Honda's shares have dropped 1.3 percent in the last 12 months compared with a 6.7 percent gain for Toyota and a 1.9 percent rise in the benchmark Nikkei 225 Average. The Tokyo- based carmaker will raise dividends even as it forecasts profit will fall for a second year due to higher costs for aluminum and precious metals.
``Raising cash dividends attracts more investors than buying back shares,'' said Yoshihiro Okumura, a general manager at Chiba-gin Asset Management Co., which manages the equivalent of $365 million in assets.
The automaker plans to pay 80 yen a share this business year, up from 67 yen a year ago. The company is paying 20 yen every quarter this fiscal year. Toyota paid out 21.3 percent of its net income in dividends in the year ended March, 2006 and also plans to return 30 percent of profits to shareholders in dividends within two to four years.
``We want to lure more investors,'' said Ike in an interview yesterday at the company's headquarters in Tokyo. ``We want to increase cash payments.''
Honda's shares fell 0.5 percent to 4,090 yen in Tokyo. Toyota's shares dropped 0.4 percent to 7,240 yen.
Honda last month said it expects net income to fall 2.9 percent to 575 billion yen ($4.79 billion) in the 12 months started April 1, from 592 billion yen the previous year. The forecast ``isn't conservative,'' Ike said, citing higher prices for aluminum and precious metals and a weaker U.S. market. He also expects the yen to rise against the dollar.
The company will pay out 20.6 percent of net income in dividends for last fiscal year, which ended in March. The final dividend will be paid in June.

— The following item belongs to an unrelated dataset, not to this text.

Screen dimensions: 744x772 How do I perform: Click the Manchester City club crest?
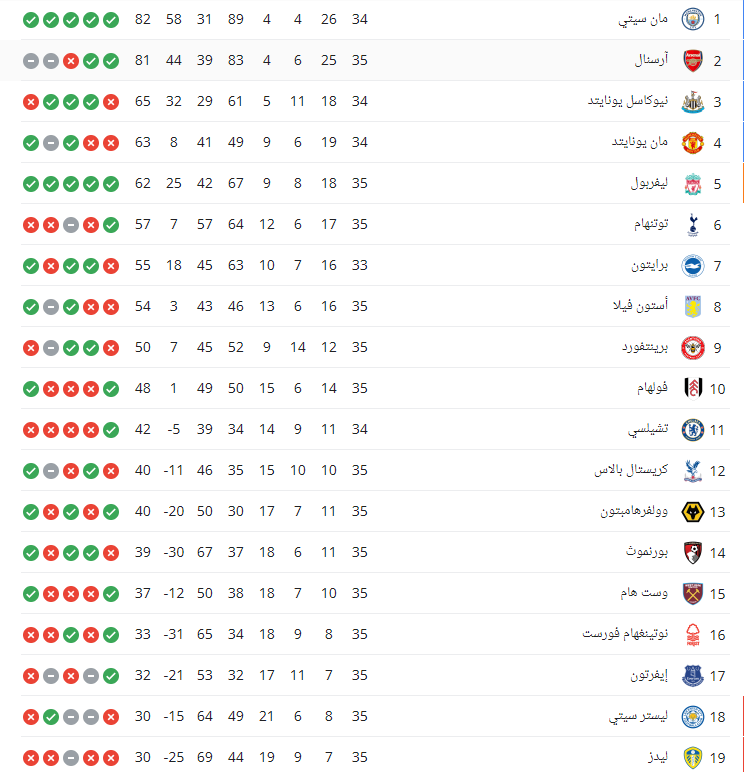point(692,19)
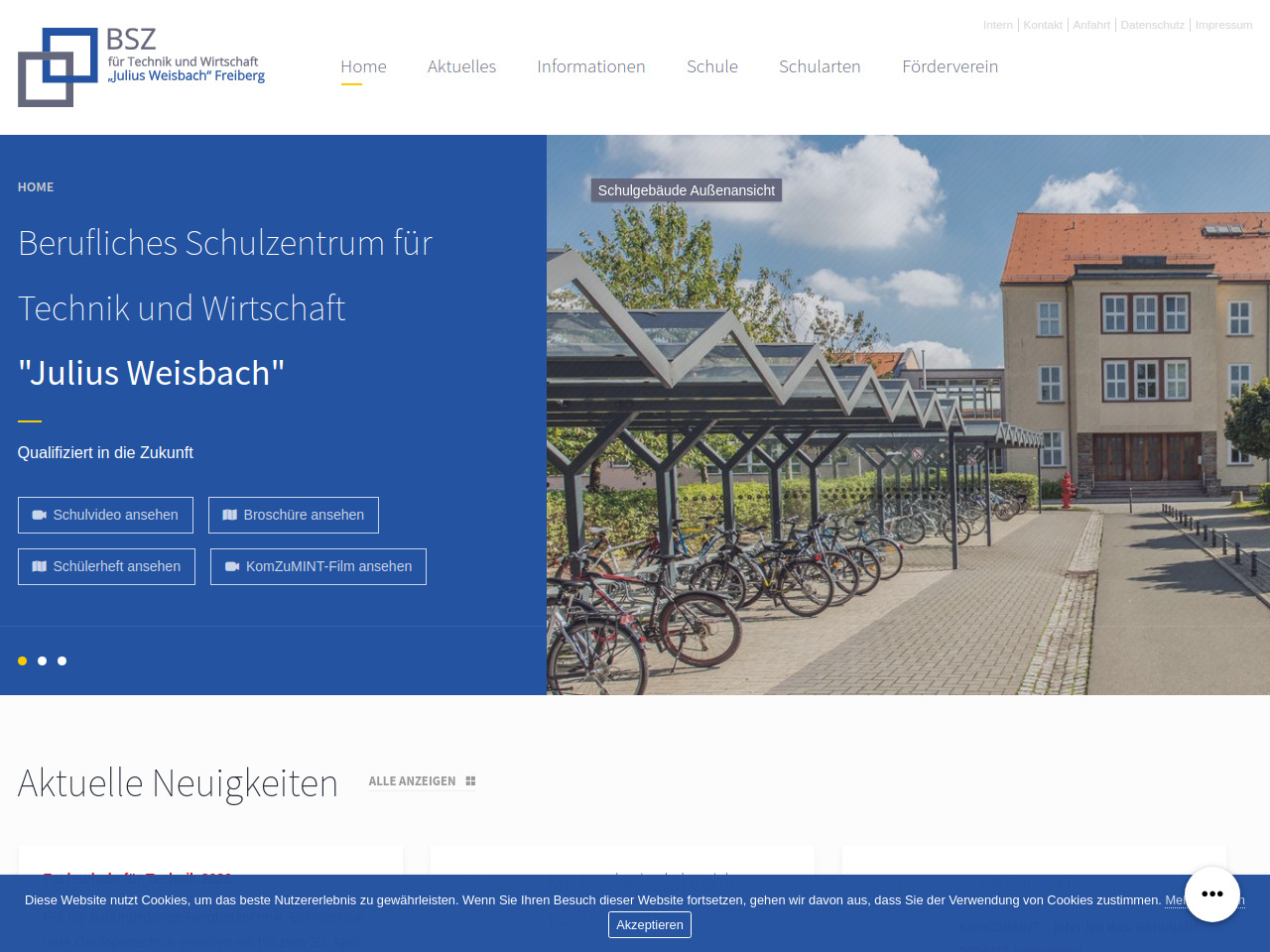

Honda is basing its forecast for the current business year on exchange rates of 115 yen against the dollar and 150 yen a euro, from 117 yen a dollar and 151 yen a euro the previous year. Operating profit may be reduced by 81.2 billion yen as a result of the stronger yen, the company said.
Honda, which generates as much as 70 percent of its operating profit in the U.S., expects total auto demand in the country to be at 16.4 million vehicles this year, down from 16.55 million in 2006. Honda expects its global vehicle sales to rise 7.7 percent to 3.94 million units in the year ending in March. It forecast vehicle sales to rise 2.9 percent in North America, less than its gain of 6.3 percent in the year-earlier period.
``We will still increase sales in a shrinking market,'' Ike said, citing its redesigned CRV sport-utility vehicle, Accord sedan and Fit compact car. The carmaker's U.S. market share rose 0.4 percentage points to 9.2 percent in the first four months of 2007, taking away share from General Motors Corp. and Ford Motor Co. Honda would likely have gained even more if its suppliers had been able to raise production to meet demand, said Koji Endo at Credit Suisse Group in Tokyo.
Honda forecasts its capital expenditure to rise 13 percent to 710 billion yen this business year and it will probably maintain the same level through 2010, Ike said.
The carmaker is building a car and engine factory in Japan which will open by 2010 and its sixth North American assembly plant in Indiana to build Civics and CRVs in 2008.